No sector da educação, destaca-se a vinda do Dr. Miguel Correoso, professor universitário, a quem procuramos saber na viva voz, como tem sido o seu dia-a-dia. À nossa reportagem, o professor disse:

“Comecei a trabalhar em Moçambique em 1989, com toda colaboração prestada pelo governo Cubano, nos primeiros anos dediquei-me as escolas secundárias e mais tarde passei para o ensino superior”.

“Hoje considero-me moçambicano porque casei e tenho uma família aqui. Tento reagir a todas circunstâncias que me apresentam, como é natural. Quanto ao nosso ensino, tenho que admitir que a sua qualidade ainda é fraca devido aos níveis de exigência e preparação do pessoal profissional que não é pura. Hoje em dia, os estudantes não estão preocupados na formação com visão para o futuro, mas sim em ter apenas o canudo e sem sacrifico”.

Correoso lembrou-se do discurso do ex presidente Armando Guebuza “Combater a pobreza absoluta” porque realmente o estudante não pensa na superação, mais sim no Diploma e ignora os exercícios académicos que são importantes no processo da sua formação.

“Na minha óptica, o estudante deve estar preparado para desenvolver o país embora a situação actual esteja influenciada de forma negativa, contribuindo, desta feita, para o fracasso nos vários desafios”.

Correoso acredita que Moçambique irá desenvolver, à semelhança de outros países, a longo prazo. “Teremos de encontrar localmente soluções adequadas com vista a alcançar a vitória”, enfatizou.

“Quanto ao uso das redes sociais é um ganho irreparável. No passado a circulação da informação era limitada, mas as redes quebraram as fronteiras e estamos numa era digital, de livre circulação de informação e isso constitui um grande avanço tecnológico e deve ser capitalizado por cada um de nós”.

“Em Moçambique são poucos pesquisadores que temos porque o empresariado não tem estimulado e nem tem a cultura de dar seguimento aos graduados em suas áreas de formação, o que faz com que muitos fiquem frustrados e candidatem-se a emprego cuja área não é da formação, para apenas garantir remuneração e sua sobrevivência”.

O professor afirmou também que “em qualquer parte do mundo existe financiamento para a pesquisa, sem fundos é quase impossível fazer qualquer trabalho de campo.
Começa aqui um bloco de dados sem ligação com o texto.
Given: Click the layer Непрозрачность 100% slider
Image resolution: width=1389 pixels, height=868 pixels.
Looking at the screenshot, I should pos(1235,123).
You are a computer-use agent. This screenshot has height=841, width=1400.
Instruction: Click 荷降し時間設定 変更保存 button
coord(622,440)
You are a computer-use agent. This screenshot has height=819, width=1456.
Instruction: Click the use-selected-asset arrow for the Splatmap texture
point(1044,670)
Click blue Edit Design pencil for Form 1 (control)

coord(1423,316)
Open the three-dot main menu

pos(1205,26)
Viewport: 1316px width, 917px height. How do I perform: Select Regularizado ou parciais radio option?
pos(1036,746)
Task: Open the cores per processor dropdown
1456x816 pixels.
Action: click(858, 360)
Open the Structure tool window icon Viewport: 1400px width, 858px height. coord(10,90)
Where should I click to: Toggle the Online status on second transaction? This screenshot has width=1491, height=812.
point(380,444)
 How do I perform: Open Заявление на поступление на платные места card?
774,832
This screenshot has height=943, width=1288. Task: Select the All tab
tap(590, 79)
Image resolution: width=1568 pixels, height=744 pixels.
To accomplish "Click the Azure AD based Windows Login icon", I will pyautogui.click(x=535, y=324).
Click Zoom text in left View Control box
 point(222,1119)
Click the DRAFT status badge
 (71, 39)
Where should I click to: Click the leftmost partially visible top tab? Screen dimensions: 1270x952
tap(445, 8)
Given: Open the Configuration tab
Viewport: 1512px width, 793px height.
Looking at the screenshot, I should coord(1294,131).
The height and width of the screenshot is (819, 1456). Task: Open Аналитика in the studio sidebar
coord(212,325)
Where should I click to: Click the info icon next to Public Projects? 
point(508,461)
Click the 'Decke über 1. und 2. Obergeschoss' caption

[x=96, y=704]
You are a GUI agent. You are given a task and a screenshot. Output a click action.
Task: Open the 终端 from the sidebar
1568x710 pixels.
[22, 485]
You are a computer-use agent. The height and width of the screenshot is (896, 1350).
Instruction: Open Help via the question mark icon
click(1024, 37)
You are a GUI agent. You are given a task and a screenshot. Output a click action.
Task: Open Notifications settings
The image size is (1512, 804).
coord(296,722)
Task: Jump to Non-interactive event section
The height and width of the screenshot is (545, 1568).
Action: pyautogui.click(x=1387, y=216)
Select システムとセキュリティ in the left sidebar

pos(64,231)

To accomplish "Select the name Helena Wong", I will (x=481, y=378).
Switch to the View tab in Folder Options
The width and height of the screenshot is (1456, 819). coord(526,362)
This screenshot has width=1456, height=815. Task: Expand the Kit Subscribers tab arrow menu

Localmente temos muitos e variados problemas e os estudantes podiam trazer possíveis soluções, no âmbito de exercício académico, mas não se faz nenhuma pesquisa a custo zero”.

“A base de desenvolvimento de Moçambique é a agricultura. De algum tempo para cá, a zona sul registou seca, havendo chuvas regulares na zona centro e norte, mas devido a guerra na zona centro há dificuldades em termos de mobilidade ao longo da EN1. Penso que devia se parar a guerra para permitir-se a livre circulação, pois muitos empresários estão a abandonar o país e são que nos restam”.

Correoso assemelha actual crise de Moçambique a de Cuba tendo lembrado que aquando da revolução cubana em 1959 formou-se o pessoal técnico qualificado e os profissionais médicos, engenheiros e professores. “Alguns países já passaram por crises mais complicadas. O mais importante é que todos devemos estar unidos para vencer. Veja que eu sou orgulho do embargo cubano que esteve bloqueado desde 1959 até 2016. Foi um longo processo de sacrifício. Hoje em dia a China tem uma economia invejável, mas antes passou por uma dura crise”. Sem lutar não há vitória, a que lutar em algum momento.